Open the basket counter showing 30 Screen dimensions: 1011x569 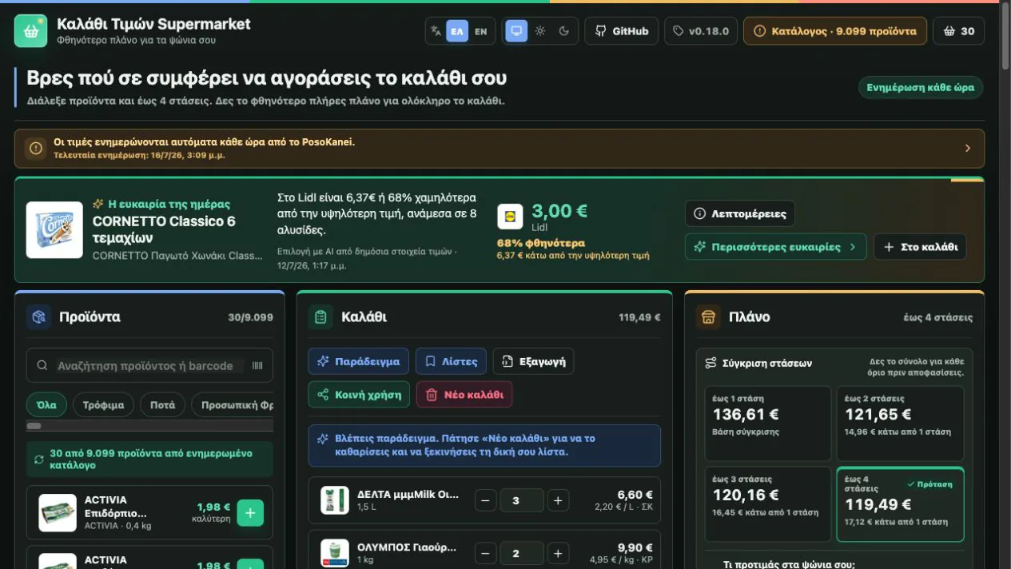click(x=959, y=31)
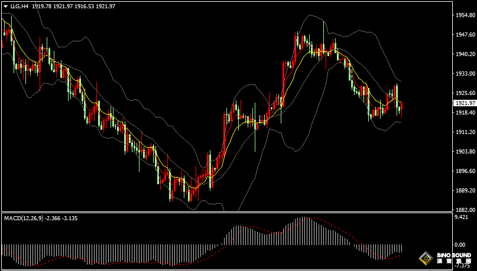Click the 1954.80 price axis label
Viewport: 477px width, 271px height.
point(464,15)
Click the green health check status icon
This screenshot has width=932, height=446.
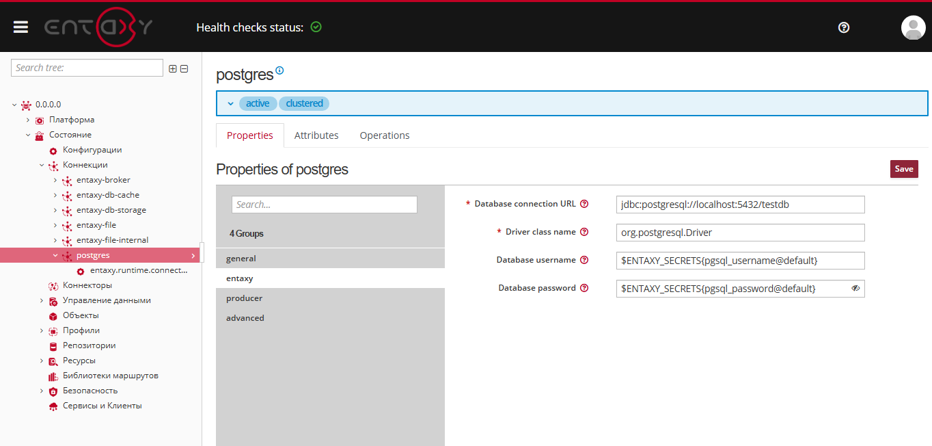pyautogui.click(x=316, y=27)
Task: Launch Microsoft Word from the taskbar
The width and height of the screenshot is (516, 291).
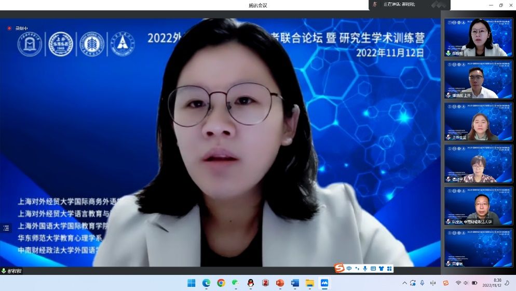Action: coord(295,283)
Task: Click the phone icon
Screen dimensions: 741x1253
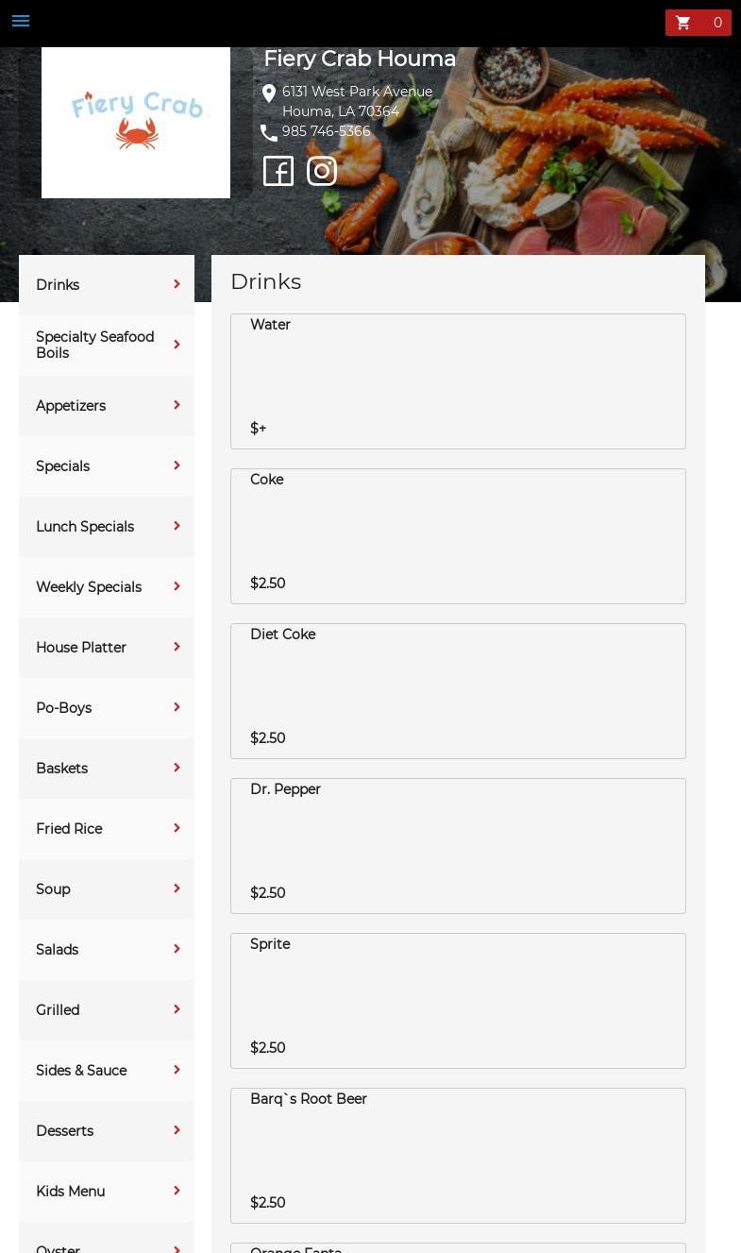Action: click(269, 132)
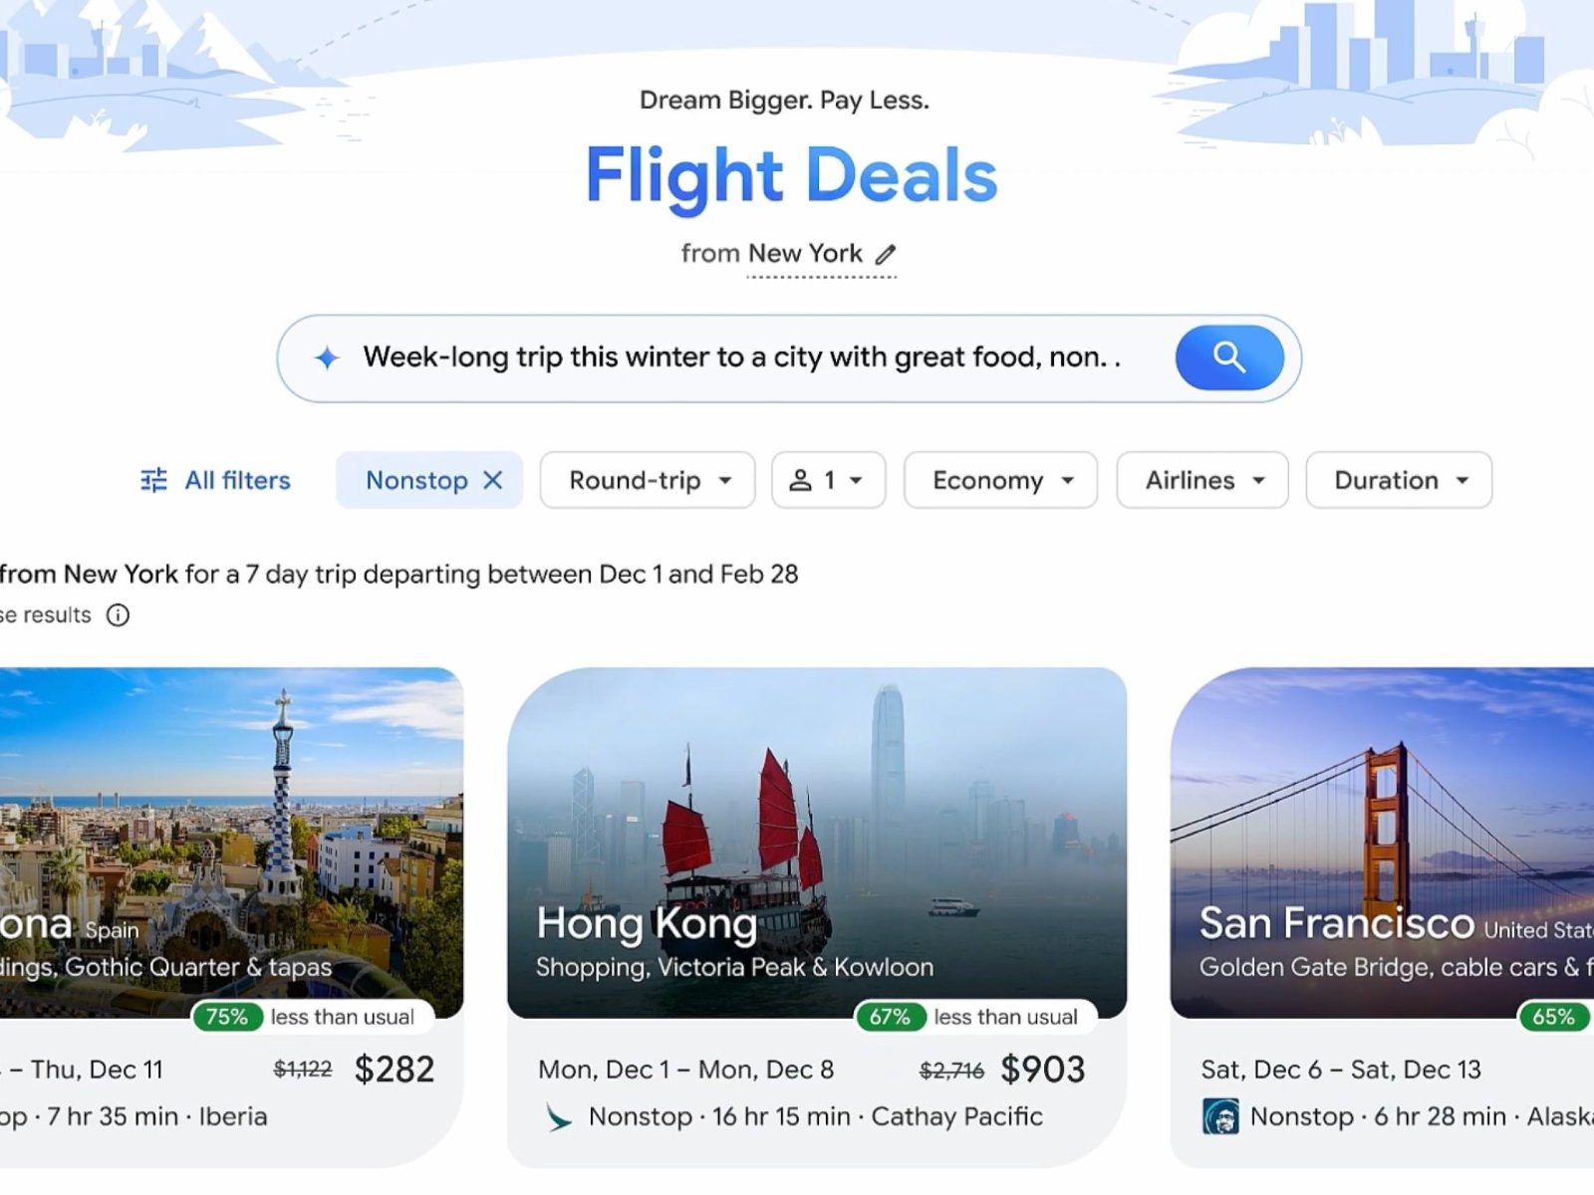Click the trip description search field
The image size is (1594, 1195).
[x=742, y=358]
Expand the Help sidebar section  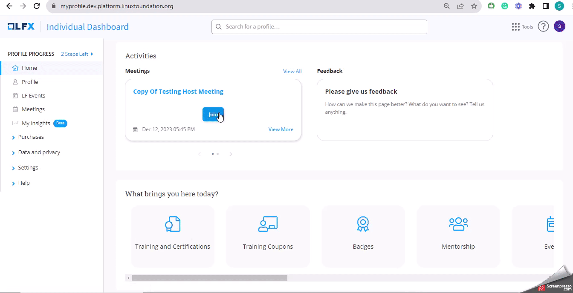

========================================

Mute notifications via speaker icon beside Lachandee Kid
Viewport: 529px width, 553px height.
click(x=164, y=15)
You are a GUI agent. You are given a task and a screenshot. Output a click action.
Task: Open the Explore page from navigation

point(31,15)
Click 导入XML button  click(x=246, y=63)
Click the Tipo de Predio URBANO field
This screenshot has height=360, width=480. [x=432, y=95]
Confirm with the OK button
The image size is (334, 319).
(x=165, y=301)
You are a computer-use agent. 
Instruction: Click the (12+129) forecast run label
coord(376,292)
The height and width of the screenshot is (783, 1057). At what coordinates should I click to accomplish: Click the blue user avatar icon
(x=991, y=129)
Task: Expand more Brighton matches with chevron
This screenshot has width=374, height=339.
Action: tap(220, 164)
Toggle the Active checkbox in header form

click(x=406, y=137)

========================================

PROMPT: What is needed is an exact copy of the lines above from the one with "Screen dimensions: 741x1253" to the one with "Expand the Help sidebar section", both ends kept, and nothing more; please leave the pictures out.

REPLY TO THE TASK:
Screen dimensions: 741x1253
Action: click(269, 132)
Click the trip description search field
The image size is (1594, 1195).
[x=742, y=358]
Expand the Help sidebar section  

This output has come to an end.